Je le regrette instantanément. Je déteste ma faiblesse, je déteste lui céder car dans la seconde il me lâche, content d'avoir obtenu ce qu'il voulait et se dirige tout sourire vers la zone d'attente des bus. Et je me sens encore plus ridicule. Alors ce soir-là, je m'assoie loin de lui, je mets mes écouteurs, je pose ma tête contre la fenêtre et je serre à nouveau les dents pour ne pas pleurer. Pendant le trajet il change de place pour se retrouver à côté de moi en délaissant Lili qui riait toujours de cette fameuse blague. Le voir à mes côtés lui a ôté tout sourire. Mais même si je suis contente la voir bouder du changement de place de Lucas, je n'accorde aucune importance à ce dernier. Il me retire un écouteur :

- Ça va ? me demande-t-il.

- Ouais...

- Tu boudes ?

- Laisse-moi tranquille, lui réponds-je en replaçant mon écouteur.

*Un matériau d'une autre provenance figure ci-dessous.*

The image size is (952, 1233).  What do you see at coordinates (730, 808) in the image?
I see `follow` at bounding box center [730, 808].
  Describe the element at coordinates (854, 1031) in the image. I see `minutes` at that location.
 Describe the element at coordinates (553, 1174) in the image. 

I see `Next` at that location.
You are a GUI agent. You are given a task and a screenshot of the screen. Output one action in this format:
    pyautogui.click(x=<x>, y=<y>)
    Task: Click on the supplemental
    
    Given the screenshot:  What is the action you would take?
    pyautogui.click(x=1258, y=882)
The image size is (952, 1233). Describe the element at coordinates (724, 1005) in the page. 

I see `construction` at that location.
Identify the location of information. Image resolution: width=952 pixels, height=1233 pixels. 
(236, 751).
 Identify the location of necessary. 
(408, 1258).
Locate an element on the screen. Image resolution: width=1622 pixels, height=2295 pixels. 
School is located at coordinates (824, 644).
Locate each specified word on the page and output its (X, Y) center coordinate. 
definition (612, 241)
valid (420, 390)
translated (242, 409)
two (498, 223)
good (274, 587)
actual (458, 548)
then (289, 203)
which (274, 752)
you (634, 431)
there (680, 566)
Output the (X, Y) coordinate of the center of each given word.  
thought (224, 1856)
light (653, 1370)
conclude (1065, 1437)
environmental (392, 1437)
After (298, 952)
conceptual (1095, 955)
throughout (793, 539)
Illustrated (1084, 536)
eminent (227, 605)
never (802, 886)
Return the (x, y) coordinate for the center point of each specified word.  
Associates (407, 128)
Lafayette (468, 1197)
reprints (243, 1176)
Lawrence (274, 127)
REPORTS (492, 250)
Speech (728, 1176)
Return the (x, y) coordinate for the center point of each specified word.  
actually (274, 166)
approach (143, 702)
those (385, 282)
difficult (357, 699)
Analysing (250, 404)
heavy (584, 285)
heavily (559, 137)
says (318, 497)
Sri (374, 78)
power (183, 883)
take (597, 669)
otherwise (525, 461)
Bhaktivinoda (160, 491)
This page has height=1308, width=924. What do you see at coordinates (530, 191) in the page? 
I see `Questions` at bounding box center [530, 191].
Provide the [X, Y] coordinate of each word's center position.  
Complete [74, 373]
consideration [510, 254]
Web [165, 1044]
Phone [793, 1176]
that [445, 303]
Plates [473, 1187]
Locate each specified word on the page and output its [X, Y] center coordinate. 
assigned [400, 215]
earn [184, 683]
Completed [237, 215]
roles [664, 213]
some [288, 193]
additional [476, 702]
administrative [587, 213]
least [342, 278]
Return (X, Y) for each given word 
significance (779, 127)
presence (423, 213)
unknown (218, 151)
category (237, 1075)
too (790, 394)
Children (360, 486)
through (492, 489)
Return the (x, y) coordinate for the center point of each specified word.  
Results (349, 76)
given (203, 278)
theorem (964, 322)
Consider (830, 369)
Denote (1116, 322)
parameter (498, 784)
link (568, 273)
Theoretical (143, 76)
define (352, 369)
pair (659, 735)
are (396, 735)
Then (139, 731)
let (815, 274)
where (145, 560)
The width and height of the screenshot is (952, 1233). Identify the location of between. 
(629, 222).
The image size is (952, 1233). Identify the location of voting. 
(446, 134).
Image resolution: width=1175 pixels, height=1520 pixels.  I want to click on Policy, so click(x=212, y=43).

En sortant de bus je n'ai pas un mot pour lui et rentre chez moi sans me retourner. Je suis blessée par sa « blague », blessée par son comportement désinvolte et blessée de savoir qu'il n'a aucune raison de s'inquiéter parce que je ne pourrais pas me tenir éloigner de lui bien longtemps.

Dès le lendemain, cette histoire est oubliée bien sûr. Un sourire, un regard de Lucas et tout est pardonné, oublié... Ce qui n'est pas totalement vrai, de toute évidence.